▸ **EXCERPTED PASSAGE**:
<<<<

# camping bonterra/azahar benicassim



## mojo1 (May 1, 2005)

hi,
setting off to arrive benicassim early next week & hoping for abit of warmth. anyone there now- whats weather been like. is it busy, as when we were there in november they said they were expecting to be packed out.


----------



## tessajoe (Sep 23, 2008)

*OLA*

i am next door on alazahar.weather good today and forecast not bad for this week.nights getting cold though.have a safe journey.f]m


----------



## Tmax (Aug 5, 2006)

Hi, Just arrived home in France at the weekend and stayed at Bonterra Park on Friday night. BIG SHOCK when booking in 35.45 Euros for the night ! This must be the most expensive nightly charge yet. Lets hope it isn't a sign of things to come or more will be joining the ranks of the "Posh Gypsies" Anyway the weather is ok, temperatures around 12 - 15deg. site busy but there are some pitches still free. I met a Dutch guy and he told me that the neighbouring site "Azahar "? costs only 15Euros per night although I cannot confirm. We were at La Manga over Xmas and New Year on the CCC rally and there were still some pitches free, but not many ! Temperatures here near Perpignan around 5deg. Have a good trip !


Tom.

Toujours a Vacances !


----------



## erneboy (Feb 8, 2007)

>>>>

▸ **SOURCE EXCERPT**:
<<<<

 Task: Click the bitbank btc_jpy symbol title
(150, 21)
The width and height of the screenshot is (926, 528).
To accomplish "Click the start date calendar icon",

>>>>

▸ **DIRECTION A**:
According to the Benicassim camping thread, how much did Tmax pay for one night at Bonterra Park?
▸ **DIRECTION B**:
Return the part of the Benicassim camping thread from "## mojo1 (May" to "be packed out.".
▸ **DIRECTION C**:
Carry the Benicassim camping thread on from the point where it stops.

▸ **EXPECTED OUTPUT A**:
35.45 Euros.

▸ **EXPECTED OUTPUT B**:
## mojo1 (May 1, 2005)

hi,
setting off to arrive benicassim early next week & hoping for abit of warmth. anyone there now- whats weather been like. is it busy, as when we were there in november they said they were expecting to be packed out.

▸ **EXPECTED OUTPUT C**:
Hello mojo, we are at Vinaros. Weather is mixed, good today, but a bit wet recently. Enjoy your trip, Alan.


----------



## mojo1 (May 1, 2005)

Hi,
Thanks for replies.
Tmax, we have a house between Perpignan and carcassonne, where are you? We always use ACSI card on Bonterra so only 14€ also on Azahar, if you stay more than 7 days it is a approx 9-10€.
Snow here today in Cheshire so can't wait to get back down there.


----------



## DavyCrocket (May 10, 2005)

Hi Mojo.
We are at present at Bonterra Park and have been here since mid December-The weather is fairly good during the day with lots of sunshine although the evenings are fairly cold. Still plenty of pitches although the Fiesta starts on 16th Jan - Just been up town for the 3 Kings procession.
Getting more expensive due to the pound/euro exchange. Entertainment on several nights a week.
See you down here - have a safe journey - We are on C2 -4


----------



## Mike48 (May 1, 2005)

Bonterra is only 15 euros a night with an ACSI discount card.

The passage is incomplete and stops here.